Il est vrai que celui-ci lui avait à peu près sauvé la vie pendant la guerre. Ils faisaient partie du même bataillon de francs-tireurs et, dans l’effroyable sauve-qui-peut de la retraite du Mans, le chétif Leverdier, épuisé de fatigue et tordu par le froid, serait peut-être mort sur la neige, au milieu de l’indifférence universelle, si son compagnon, doué d’une vigueur extraordinaire, ne l’eût porté dans ses bras pendant plus de deux lieues et n’eût enfin réussi, par supplications et menaces, à le faire admettre dans une charrette quelconque dont il faillit égorger le conducteur.

Aussi, Leverdier ne pouvait s’absoudre de n’être pas millionnaire. Volontiers, il s’accusait de sa pauvreté comme d’une trahison.

— Je déteste l’argent pour lui-même, disait-il, mais je devrais être un sac d’écus sous la main de Marchenoir. J’aurais ainsi une excuse plausible d’encombrer sa voie.

Et cependant, il n’était guère assuré d’un futur triomphe ! Sa pensée, fort enflammée quand elle se fixait sur son ami, redevenait singulièrement lucide et froide quand il l’abaissait sur le public contemporain. L’espérance d’un avenir moins sombre était chez lui en raison inverse de la hauteur de génie qu’il supposait et ce calcul n’allait pas sans déchirement.

Marchenoir, son aîné de quelques mois, venait d’entrer dans sa quarante et unième année, il avait publié déjà deux livres jugés de premier ordre et la gloire aux mains pleines d’or ne venait pas. Elle se prostituait dans les pissotières du journalisme.

Leverdier avait fait des démarches inouïes auprès des directeurs et rédacteurs en chef, qui se refusèrent toujours au lancement d’un écrivain dont l’indépendance révoltait leur abjection. Celui-ci, d’ailleurs, ne leur avait jamais caché son absolu dégoût. Littéralement, il les déféquait. Il laissait agir son fidèle esclave pour qu’on ne lui reprochât pas de refuser absolument de s’aider lui-même, mais il se serait fait couper tous les membres avec des cisailles de tondeur de jument et scier entre deux planches à bouteilles longtemps savonnées, par un maniaque centenaire ivre depuis trois jours, avant de consentir à une démarche personnelle en vue de recueillir, de leurs nidoreuses mains, un quartier de cette charogne archi-putréfiée dont ils sont les souteneurs et qu’ils vendent pour de la vraie gloire !

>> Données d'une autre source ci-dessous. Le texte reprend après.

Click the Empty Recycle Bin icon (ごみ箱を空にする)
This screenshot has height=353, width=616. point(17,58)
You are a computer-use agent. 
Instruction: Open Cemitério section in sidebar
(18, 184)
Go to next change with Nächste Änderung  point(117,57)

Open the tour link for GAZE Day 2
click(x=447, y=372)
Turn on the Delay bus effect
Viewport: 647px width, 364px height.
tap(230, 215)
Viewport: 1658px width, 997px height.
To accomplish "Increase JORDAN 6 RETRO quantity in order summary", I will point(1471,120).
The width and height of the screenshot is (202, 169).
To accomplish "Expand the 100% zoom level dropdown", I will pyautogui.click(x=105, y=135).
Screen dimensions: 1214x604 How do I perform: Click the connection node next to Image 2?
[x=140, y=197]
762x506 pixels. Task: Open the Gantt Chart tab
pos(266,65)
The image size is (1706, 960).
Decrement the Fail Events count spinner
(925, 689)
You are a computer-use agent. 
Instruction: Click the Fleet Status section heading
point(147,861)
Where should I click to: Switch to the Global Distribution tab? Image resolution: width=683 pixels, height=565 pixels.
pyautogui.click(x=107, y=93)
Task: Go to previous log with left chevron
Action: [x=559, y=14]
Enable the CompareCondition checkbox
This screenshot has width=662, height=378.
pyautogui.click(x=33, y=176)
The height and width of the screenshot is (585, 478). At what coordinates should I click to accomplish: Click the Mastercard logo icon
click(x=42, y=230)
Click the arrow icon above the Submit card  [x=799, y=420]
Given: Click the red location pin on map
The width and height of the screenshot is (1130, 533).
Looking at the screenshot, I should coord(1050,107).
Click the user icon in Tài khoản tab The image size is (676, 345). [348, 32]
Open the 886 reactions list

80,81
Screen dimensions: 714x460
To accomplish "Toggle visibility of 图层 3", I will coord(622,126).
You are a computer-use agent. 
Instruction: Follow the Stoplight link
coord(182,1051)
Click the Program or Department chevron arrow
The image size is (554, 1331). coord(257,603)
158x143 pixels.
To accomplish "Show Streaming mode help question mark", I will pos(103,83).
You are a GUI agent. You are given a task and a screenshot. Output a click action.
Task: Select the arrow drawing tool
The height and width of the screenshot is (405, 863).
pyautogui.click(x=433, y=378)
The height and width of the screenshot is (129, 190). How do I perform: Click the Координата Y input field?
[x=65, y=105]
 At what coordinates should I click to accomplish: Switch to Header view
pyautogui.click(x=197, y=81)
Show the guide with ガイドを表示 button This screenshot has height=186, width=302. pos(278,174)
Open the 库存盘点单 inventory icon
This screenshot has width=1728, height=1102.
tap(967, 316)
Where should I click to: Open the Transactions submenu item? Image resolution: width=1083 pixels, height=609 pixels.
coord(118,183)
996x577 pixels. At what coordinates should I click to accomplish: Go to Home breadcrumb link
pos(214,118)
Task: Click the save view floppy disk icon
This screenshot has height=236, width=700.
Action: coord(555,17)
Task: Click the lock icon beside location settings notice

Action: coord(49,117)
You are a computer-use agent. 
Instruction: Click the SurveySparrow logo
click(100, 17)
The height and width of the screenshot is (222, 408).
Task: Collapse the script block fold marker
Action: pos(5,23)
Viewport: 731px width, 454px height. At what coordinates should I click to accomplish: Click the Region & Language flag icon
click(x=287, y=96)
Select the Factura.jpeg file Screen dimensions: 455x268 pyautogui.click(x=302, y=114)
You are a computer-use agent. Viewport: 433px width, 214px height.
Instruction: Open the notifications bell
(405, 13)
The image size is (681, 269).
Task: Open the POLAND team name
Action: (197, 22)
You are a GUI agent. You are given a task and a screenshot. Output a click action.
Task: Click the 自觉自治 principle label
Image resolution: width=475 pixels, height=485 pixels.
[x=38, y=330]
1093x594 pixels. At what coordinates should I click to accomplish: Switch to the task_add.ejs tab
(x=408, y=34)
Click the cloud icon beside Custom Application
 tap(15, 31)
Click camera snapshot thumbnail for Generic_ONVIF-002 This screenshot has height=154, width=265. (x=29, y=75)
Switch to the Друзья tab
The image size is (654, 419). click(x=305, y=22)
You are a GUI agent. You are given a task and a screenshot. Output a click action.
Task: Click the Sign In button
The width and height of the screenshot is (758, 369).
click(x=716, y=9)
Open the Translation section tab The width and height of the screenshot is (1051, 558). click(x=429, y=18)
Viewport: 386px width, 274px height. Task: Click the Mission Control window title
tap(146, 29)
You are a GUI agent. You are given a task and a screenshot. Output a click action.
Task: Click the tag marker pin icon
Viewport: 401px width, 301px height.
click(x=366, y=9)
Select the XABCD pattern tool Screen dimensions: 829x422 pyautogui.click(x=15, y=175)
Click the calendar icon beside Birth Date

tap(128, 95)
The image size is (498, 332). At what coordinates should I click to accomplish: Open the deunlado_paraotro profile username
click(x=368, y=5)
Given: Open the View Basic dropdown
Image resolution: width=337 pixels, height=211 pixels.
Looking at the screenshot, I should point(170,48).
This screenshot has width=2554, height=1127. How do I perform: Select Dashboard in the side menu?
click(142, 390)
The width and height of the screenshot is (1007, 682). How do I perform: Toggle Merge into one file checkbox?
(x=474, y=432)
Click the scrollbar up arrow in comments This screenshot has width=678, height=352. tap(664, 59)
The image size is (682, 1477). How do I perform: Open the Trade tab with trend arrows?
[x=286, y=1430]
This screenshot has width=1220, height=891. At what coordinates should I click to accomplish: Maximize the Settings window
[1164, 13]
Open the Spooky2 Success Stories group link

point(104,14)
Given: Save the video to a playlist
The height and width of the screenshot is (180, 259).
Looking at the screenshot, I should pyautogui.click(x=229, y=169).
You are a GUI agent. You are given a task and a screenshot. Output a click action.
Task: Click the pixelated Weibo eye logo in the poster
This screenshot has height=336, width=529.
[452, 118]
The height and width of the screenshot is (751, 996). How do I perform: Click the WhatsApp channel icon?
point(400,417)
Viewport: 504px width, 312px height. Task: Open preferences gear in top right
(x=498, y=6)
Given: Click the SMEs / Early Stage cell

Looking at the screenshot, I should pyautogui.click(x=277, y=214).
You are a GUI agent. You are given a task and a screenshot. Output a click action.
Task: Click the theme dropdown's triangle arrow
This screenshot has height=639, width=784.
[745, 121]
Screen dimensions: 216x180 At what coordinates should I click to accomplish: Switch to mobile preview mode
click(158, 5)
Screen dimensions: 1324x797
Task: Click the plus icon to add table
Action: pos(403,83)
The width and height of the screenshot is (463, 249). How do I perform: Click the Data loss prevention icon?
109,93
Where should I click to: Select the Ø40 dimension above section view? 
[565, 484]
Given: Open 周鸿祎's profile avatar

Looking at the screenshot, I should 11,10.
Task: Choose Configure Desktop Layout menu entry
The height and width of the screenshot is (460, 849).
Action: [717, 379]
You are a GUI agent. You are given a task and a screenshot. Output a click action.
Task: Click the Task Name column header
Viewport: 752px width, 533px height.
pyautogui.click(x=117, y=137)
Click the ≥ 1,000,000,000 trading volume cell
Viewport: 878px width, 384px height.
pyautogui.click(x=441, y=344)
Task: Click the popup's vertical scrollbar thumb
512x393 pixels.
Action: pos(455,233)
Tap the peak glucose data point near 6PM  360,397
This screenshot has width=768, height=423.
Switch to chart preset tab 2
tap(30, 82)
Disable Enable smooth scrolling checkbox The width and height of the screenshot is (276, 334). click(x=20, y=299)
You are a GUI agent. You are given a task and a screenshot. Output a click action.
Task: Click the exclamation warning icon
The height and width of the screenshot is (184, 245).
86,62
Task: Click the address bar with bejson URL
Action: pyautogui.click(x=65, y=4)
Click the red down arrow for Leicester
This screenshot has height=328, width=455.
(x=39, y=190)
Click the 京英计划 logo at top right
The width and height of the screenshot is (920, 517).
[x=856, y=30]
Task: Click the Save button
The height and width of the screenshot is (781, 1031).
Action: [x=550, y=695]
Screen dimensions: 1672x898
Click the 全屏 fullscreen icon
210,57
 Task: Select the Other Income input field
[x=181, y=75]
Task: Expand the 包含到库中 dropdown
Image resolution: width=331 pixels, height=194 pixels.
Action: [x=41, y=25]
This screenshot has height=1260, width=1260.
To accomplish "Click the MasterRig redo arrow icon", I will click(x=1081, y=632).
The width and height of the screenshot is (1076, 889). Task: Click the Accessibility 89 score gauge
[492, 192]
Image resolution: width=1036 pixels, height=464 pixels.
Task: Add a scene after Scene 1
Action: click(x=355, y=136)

On ne pouvait raisonnablement pronostiquer un succès beaucoup plus éclatant à la nouvelle œuvre qui se préparait. Marchenoir allait toujours s’exaspérant dans sa forme déchaînée, qui rappelait l’invective surhumaine des sacrés Prophètes. Il se faisait de plus en plus torrentiel et rompeur de digues.

Leverdier qui l’admirait précisément à cause de cela, ne pouvait, cependant, se dissimuler qu’on allait ainsi à d’inévitables catastrophes. Il avait fini par en prendre son parti et s’était fait le résigné pilote de la tempête et du désespoir.